What is the connection between justiciability and standing and the release of a symbol of terrorism?
For many years, we at Kohelet Forum strove to explain how the Israeli judiciary had departed from every accepted norm around the world when it made all issues justiciable. We explained over and over again how far this reality is from the norm, and how among others, it impairs decision makers’ sense of accountability when they can shrug off any responsibility since the judicial system severed it from authority.
Recently, a series of serial petitioners to Bagatz (Israel’s High Court of Justice) make the search for an example of what’s absurd about our system superfluous. Israeli citizens are now frequently exposed to judicial hearings that are creating an unprecedented reality in the extent of warfare being conducted according to standards no state has ever adopted. Instead of rejecting these petitions out of hand, Bagatz fills its calendar with hearings during which the Court imposes demands and restrictions on Israel’s ability to take action. We had a hearing demanding the transfer of humanitarian aid that regularly falls into enemy hands, another regarding the demand to provide Gaza residents with Israeli medical care, then a hearing discussing Nukhba terrorists’ menu and how many square meters every Gazan prisoner should enjoy.
Unfortunately, these hearings have an effect in the real world. We have just been informed of the release of the Al-Shifa Hospital Director, the person who headed a medical institution that served as a central terrorist base, launching attacks against Israel from its facilities until it was partly destroyed by the IDF. In the past, some members of the Court were of the opinion that it was not the Justices’ place to make decisions about absolutely military or war related issues and that there was a limit to the risk legal rulings could be allowed to create for the troops on the ground and the war’s objectives.

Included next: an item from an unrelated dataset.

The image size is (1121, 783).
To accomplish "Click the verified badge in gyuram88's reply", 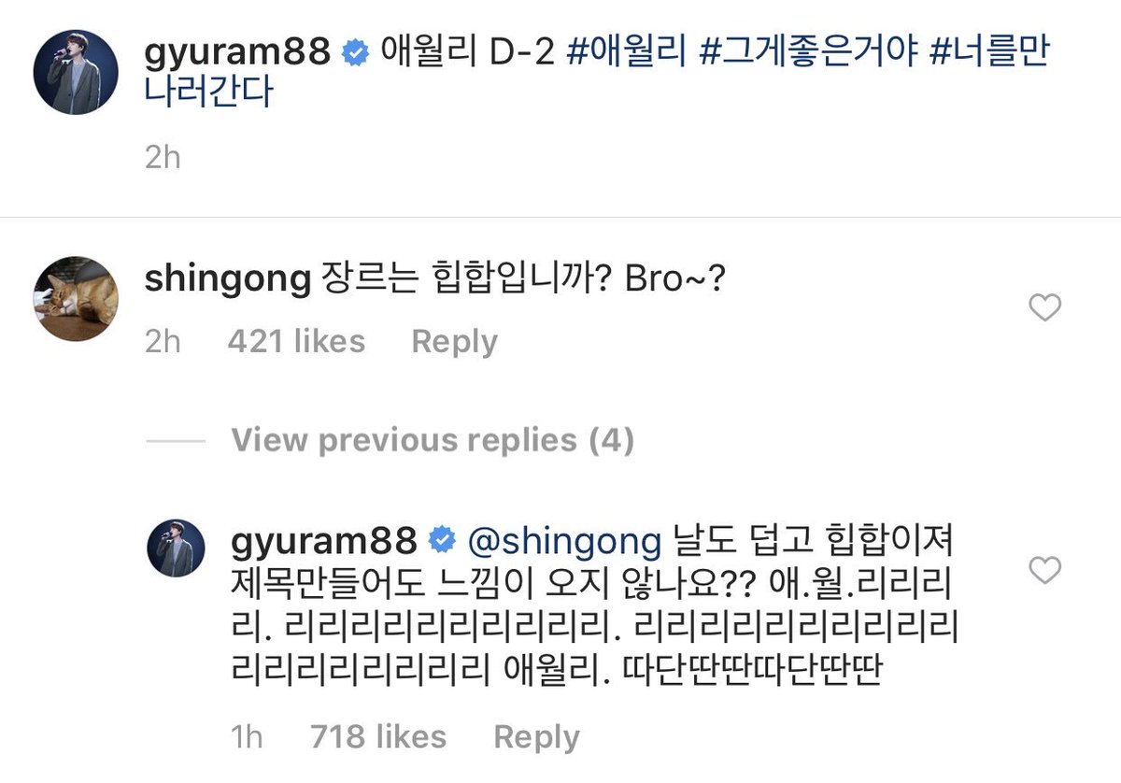I will [x=440, y=540].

In the current era, however, the gates to the Court have been flung open and anyone can saunter in and conduct proceedings in the course of which IDF commanders are forced to appear in court during a war and explain to the Justices why certain actions are vital to defeating the enemy; and the judicial intervention into conducting the war is only growing.

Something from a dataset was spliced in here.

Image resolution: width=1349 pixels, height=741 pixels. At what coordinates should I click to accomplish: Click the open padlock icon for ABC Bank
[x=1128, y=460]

Why are Gazans who invaded Israel on October 7 being released? The answer is the lack of space in the prison system, but this lack stems from a Bagatz decision that ordered a minimum amount of square footage for every prisoner and from the judiciary’s severe incapability of grasping the significance of the moment with its attendant necessity to act according to different standards when it comes to petitions regarding an active war.
In the past, Justice Hayut explained that current international law and human rights legislation were inadequate for the war on terror: “In this area of fighting terrorism, international law as well as domestic Israeli law have not yet caught up with reality, and have yet to be so wise as to set down a comprehensive and detailed code of rules for the legal actions a state, as a body committed to the defense of itself and its citizens, can take … terrorism respects none of the rules of the game the old world set down regarding the laws of war, and it is incumbent on the judiciary, as well as the security forces, to rethink and redesign these laws in line with such a reality”
Many jurists have heeded her words, and seek practical solutions with which to assist the State of Israel in conducting its war on its enemies while complying with international law and adjusting it to the realities of a modern battlefield. However, it seems that some parts of the system have not internalized the need to fight the enemy relentlessly. Justice Cheshin once sharply rebuked the balance some Justices sought in the clash between human rights and the war on terror: “Justice Aharon Barak is willing to have some 30-50 people blow up, so long as we have human rights. I am not. He thinks that way, I think another; happily, I was in the majority”.
To ensure Israel’s future survival, it is imperative that jurists who know how to design and update the laws of war and adjust them to the current realities form the majority. This could be the Israel Supreme Court’s finest hour, paving the way of new judicial standards that can protect rights without obstructing the unremitting war on the kind of terrorism that threatens the entire population, but doing so would require a very sharp turn in the Supreme Court’s trajectory.